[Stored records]
--- START ---

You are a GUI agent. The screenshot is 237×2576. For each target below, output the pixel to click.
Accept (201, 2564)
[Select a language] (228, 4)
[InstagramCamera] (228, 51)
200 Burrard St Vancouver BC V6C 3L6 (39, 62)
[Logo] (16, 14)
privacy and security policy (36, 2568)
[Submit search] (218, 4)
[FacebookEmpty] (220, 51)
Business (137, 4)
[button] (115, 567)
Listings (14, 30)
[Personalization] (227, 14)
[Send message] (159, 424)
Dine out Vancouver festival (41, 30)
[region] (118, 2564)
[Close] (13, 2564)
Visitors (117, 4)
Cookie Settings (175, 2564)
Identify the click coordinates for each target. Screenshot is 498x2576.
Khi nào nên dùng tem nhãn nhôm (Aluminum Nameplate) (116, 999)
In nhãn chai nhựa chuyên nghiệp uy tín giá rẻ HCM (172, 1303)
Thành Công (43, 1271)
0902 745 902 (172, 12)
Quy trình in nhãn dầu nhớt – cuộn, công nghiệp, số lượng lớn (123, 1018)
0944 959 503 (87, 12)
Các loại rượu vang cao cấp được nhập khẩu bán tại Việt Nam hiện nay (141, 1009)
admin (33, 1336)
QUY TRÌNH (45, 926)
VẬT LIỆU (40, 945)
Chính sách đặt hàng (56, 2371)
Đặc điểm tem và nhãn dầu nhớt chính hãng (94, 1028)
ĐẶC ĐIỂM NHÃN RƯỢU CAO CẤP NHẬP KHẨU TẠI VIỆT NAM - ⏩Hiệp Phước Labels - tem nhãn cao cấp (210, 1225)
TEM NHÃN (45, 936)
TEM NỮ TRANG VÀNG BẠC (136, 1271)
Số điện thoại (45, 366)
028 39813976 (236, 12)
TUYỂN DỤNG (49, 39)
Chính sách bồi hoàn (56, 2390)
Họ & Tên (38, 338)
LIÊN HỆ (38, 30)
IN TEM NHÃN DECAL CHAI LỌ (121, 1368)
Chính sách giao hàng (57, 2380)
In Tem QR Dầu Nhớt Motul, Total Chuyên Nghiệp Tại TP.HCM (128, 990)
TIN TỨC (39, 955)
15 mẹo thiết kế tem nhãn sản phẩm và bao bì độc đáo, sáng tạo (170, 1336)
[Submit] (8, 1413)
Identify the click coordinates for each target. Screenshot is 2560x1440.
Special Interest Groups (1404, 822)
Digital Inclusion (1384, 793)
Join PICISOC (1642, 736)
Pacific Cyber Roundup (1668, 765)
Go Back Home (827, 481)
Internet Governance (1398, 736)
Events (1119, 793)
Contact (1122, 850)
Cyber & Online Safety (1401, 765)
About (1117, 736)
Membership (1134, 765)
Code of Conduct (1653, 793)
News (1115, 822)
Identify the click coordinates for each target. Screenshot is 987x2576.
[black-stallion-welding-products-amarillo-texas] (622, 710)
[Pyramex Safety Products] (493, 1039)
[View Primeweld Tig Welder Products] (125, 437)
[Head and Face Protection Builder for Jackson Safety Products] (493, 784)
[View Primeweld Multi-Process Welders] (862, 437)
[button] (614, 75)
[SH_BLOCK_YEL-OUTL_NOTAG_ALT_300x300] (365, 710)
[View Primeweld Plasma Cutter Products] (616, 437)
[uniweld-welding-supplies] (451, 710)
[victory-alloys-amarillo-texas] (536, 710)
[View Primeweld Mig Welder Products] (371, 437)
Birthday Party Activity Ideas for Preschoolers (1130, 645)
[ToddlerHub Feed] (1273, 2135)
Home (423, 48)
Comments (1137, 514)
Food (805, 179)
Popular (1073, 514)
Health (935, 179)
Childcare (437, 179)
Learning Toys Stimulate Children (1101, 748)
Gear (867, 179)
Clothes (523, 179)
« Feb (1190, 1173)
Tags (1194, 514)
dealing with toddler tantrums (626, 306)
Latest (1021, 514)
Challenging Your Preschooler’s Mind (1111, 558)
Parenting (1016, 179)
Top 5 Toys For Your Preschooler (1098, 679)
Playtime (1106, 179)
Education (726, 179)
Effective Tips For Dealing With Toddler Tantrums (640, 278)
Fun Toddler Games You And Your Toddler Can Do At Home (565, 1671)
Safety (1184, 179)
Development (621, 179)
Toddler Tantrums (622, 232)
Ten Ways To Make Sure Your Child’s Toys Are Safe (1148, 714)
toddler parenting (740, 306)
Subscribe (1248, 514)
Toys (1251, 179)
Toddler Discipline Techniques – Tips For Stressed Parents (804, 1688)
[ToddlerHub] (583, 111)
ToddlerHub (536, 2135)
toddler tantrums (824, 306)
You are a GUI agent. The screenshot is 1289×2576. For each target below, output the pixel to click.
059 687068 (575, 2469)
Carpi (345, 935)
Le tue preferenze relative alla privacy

--- END ---

ACTION ITEM
I need each line of the entries that holds the string "Toys" located and copied.

RESPONSE
Learning Toys Stimulate Children (1101, 748)
Top 5 Toys For Your Preschooler (1098, 679)
Ten Ways To Make Sure Your Child’s Toys Are Safe (1148, 714)
Toys (1251, 179)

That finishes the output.